** START OF Document segment **

The data deduplication technology employed is post-processing deduplication. In post-processing deduplication, data is written to the disk and then optimized (deduplicated) on the disk. Post-processing deduplication runs in the background at low priority and has minimal impact on application I/O.

DataCore Software has developed a tool to create deduplication pools in SANsymphony software that leverage the proven capabilities of the Data Deduplication feature. Virtual disks created from these pools will be deduplicated on a schedule configured automatically by the tool. DataCore Deduplication extends the benefits of deduplication beyond the Windows operating system to any file system type while providing the advanced data services of SANsymphony software. The deduplication pool is created from an existing SANsymphony disk pool, referred to as the "storage source pool".

The Deduplication tool runs independently from the DataCore Management Console. The tool can be run locally on one server in a group or from a remote management console. The DataCore Deduplication Console is the user interface for the tool and can be used to create and manage deduplication pools on all servers in the server group.

 The Deduplication tool requires SANsymphony 10.0 PSP 2 or later and Windows Server 2012 R2 operating system or later* with the Data Deduplication role enabled under File and Storage Services. (Refer to Microsoft documentation for more information about roles.)

*Provided that the operating system version is supported by this software.

Use Cases and Estimated Savings

Data deduplication offers benefits such as lower storage space requirements and more efficient disk space use. Deduplication can optimize storage and reduce the amount of disk space consumed—when applied to the right data. Deduplication savings will vary widely based on the data type.

Generally, good candidates for deduplication are files that have plenty of duplication, are accessed less frequently, and have relatively static content. Poor candidates are files that change often and are constantly accessed by users or applications.

Good candidates for deduplication:

o           General file shares: for example, group content publication and sharing, user home folders, and folder redirection/off-line files

o           Software deployment shares: for example, software binaries, images, and updates

o           Virtualization depot or provisioning library: for example, templates for virtual machines and virtual desktops, as well as virtual hard disk (VHD) file storage for provisioning to hypervisors

o           Database backup volumes: for example, SQL Server and Exchange Server backup volumes

Candidates that should be evaluated based on content:

o           Line-of-business servers

o           Static content providers

o           Web servers

Deduplication is not recommended for:

o           Hypervisors (other than virtual hard disks and machine templates)

o           Servers running Windows Server Update Services (WSUS), also known as Software Update Services (SUS)

o           Servers running live databases: for example, Exchange Server or SQL Servers

o           Virtual desktop instances

 

 Deduplication is not supported for files that are open and constantly changing for extended periods of time or have high I/O requirements.

** END OF Document segment **
** START OF Data excerpt **

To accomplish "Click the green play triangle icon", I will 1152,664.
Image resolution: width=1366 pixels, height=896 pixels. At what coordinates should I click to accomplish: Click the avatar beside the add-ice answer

** END OF Data excerpt **

- [Challenge 1]: Write out everything in the deduplication text from "o           Static content providers" down to "and machine templates)".
- [Challenge 2]: Continue the deduplication text from where it stops.
Nothing in the listing is needed here.

- [Response 1]:
o           Static content providers

o           Web servers

Deduplication is not recommended for:

o           Hypervisors (other than virtual hard disks and machine templates)

- [Response 2]:
Deduplication is not supported and has not been tested for combined use with the following software features:

o           Virtual disks with the Sequential Storage feature enabled

o           Virtual disks with Continuous Data Protection (CDP) enabled

o           Virtual disks using the Snapshot or Replication features

o           Disk pools of type Shared Multi-port Array (SMPA)

o           Disk pools with Automated Storage Tiering feature enabled

o           DataCore VDI Services, which is a tool that uses both DataCore Cmdlets and Microsoft PowerShell Cmdlets to create and maintain Hyper-V virtual desktop instances (VDIs). These VDIs are differential VDIs based off of a source image VDI. Using differential VHDX files for the VDIs result in VDIs that do not duplicate the information on the source image VDI making data deduplication unnecessary.

Estimated Deduplication Savings

Scenario

Data types

Typical Space Savings

User documents

documents, photos, music, videos

30-50%*

Deployment shares

software binaries, cab files, symbols files

70-80%*

Virtualization libraries

virtual hard disk files

80-95%*

General file share

file shares with all of the above data types

50-60%*

 

*Savings as reported by Microsoft. Results will vary by data type, mix, and file size. Microsoft provides a DDPEval tool to evaluate savings for Microsoft systems. For more information, refer to Microsoft documentation.

 DataCore Software can not guarantee your results will match those of our examples or estimated savings.

Important Notes and Best Practice Recommendations

o           The maximum size of a deduplication pool is 64 TB.

o           We recommend creating mirrored virtual disks using a storage source from two deduplication pools so that both sides of the mirror are deduplicated.

o           Information in the DataCore Deduplication Console is refreshed when the console is opened, deduplication pools are created, or schedules are updated. However, it is not automatically refreshed in real time. Before performing any operation or reviewing the data in the console, click Refresh to manually update the information.

o           Once the deduplication pool is created, do not add disks to the deduplication pool (except temporarily in the case of changing pool size, see Increasing or Decreasing Pool Size). Do not add pool mirrors.

o           Creating a deduplication pool will create objects which will be visible in the DataCore Management Console and are identified as being "Internal Use" for the deduplication pool.  Do not modify objects created and labeled as "Internal Use" or deduplication pools and deduplication tasks may fail.

o           Do not change the script files and tasks that are automatically generated for each deduplication pool. (See Deduplication Tasks.)

o           Creating a deduplication pool will create an "internal use only" volume in Disk Management with the same name as the pool. Do not rename the volume, or change or remove the drive letter in Disk Management. (The first available drive letter will be assigned to the volume. A drive letter must be available for use in order to create a deduplication pool.)

o           Because the deduplication type is post-processing deduplication, making copies of data (such as adding a mirror to a single virtual disk or replacing a mirrored storage source) will consume the true amount of data and later be deduplicated.

o           The performance class and write-aware auto-tiering settings in storage profiles for virtual disks created from a deduplication pool (which consists of one disk) will have no effect because there will only be one tier in a deduplication pool.

o           Actual deduplication savings are realized in the SAUs of the storage source pool and the volume created from it. Only when an entire SAU is deduplicated will it be realized as free space in the storage source pool. The allocated storage space in the storage source pool will vary based on the SAU size of that pool and the number of contiguous blocks that are deduplicated. Some of the deduplicated space may be in SAUs that remain allocated to the volume but which are available for reuse with that volume only.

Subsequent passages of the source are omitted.